[EXERCISE 1]:
Answer these questions using the Stuber review:
(a) Which actor plays Stu?
(b) Where is Stu's dead-end job?
(c) Besides maintaining his car, what does Stu provide for his passengers?
[EXERCISE 2]: Pick up the Stuber review after its last sentence and keep writing it.

After watching Stuber, I now have an inkling of what it must be like to personally watch the heat death of the universe. It is a gormless, unfunny action-comedy starring likable charismatic actors as neither likable or charismatic characters. It doesn’t help that Michael Dowse has bravely decided to forego even the barest hint of fun or charm.
Stu (Kumail Nanjiani) drives an Uber. But every bad review and low star rating pushes him closer and closer to losing his job. Dowse shows us the fickleness of the Uber passengers. He gives us a glimpse at how little regard they hold for Stu, or his leased electric car. Stuck in a dead-end job at an off-brand Home Depot, Stu is forced to drive for Uber to make ends meet.
But in order to maintain a five-star rating, he must provide a five-star experience. Maintaining his car, providing refreshments and music for his passengers, who oftentimes ignore him or throw up in his car, has left Stu a broken shell of a man. Each incident, beyond his control, leads him closer and closer to being fired. Uber doesn’t care because Uber only cares about the five-star ratings.

Target pointing data:
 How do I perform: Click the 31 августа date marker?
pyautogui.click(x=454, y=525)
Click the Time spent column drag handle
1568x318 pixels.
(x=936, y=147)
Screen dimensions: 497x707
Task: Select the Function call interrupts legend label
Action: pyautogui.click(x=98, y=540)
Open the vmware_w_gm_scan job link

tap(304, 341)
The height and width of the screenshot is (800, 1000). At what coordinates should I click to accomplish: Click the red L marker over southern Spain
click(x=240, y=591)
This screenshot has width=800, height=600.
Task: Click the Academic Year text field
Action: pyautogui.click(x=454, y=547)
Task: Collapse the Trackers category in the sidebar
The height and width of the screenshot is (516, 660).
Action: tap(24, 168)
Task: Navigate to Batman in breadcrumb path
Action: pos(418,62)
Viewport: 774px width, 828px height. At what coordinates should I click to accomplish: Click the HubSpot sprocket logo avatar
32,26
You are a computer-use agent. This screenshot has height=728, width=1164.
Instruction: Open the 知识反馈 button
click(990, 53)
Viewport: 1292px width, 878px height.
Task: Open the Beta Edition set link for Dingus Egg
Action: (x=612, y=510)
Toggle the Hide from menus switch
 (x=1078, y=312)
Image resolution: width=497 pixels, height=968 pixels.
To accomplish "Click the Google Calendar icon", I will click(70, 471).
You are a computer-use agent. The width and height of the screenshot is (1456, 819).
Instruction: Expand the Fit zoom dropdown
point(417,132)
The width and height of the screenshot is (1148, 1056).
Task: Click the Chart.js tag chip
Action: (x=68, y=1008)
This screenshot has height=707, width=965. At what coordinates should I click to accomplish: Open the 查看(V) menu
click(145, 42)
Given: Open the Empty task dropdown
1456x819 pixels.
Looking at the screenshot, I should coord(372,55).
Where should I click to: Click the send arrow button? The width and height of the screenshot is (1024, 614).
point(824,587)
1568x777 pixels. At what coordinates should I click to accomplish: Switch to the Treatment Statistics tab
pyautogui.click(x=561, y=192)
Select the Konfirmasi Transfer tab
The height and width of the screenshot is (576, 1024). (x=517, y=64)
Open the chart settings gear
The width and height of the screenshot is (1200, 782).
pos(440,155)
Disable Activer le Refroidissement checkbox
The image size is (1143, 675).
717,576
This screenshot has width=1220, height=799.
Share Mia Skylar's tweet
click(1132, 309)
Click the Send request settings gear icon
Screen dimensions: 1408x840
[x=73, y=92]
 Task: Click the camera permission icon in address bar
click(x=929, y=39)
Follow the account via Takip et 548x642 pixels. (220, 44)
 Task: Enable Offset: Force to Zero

[RESULT 1]:
(a) Kumail Nanjiani
(b) At an off-brand Home Depot
(c) Refreshments and music

[RESULT 2]:
Remarkable how Uber is so blinded by corporatism and greed they could not see how awful they come off. Possibly because Dowse and his screenwriter Tripper Clancy, have written in an excuse. It’s not Stu’s fault that he needs a second job, it’s Becca’s (Betty Gilpin).
Becca and Stu are old friends. Stu has feelings for Becca. Instead of telling her, he merely pines for her from afar. He even goes so far as to partner with her on a small business loan. Becca dreams of owning a Spin gym for ladies only called, “Spinster.” The film is careful never to blame Becca for “friend-zoning” but the way Dowse and Clancy frame her tends to imply Becca is an entitled emotional manipulator.
Which brings us to Detective Vic Manning (Dave Bautista). Bautista’s grizzled loner detective is ripped from countless other action movies. Gruff, selfish, and overly aggressive he is the walking embodiment of the 90’s archetype. He even comes with his own backstory of a partner killed in the line of duty. His partner is played by Karen Gillian who is every bit as tough and savvy as Bautista’s Manning.
The two bounce well off each other and Gillian, once again, shows a propensity for action stardom which is intriguing. Even the chase sequences between her, Bautista, and the requisite exotic bad guy Teijo (Iko Uwais) are well-paced and executed. Dowse and his cinematographer Bobby Shore utilize the architecture for some of Stuber’s few gorgeous and interesting moments.
One scene has Uwais getting from the top floor to the lobby by jumping from floor to floor. It’s an exhilarating scene. Partly because Uwais is such a charismatic presence and partly because he’s also a stuntman. It’s actually him flinging from one floor to the next. Yet, he is wasted.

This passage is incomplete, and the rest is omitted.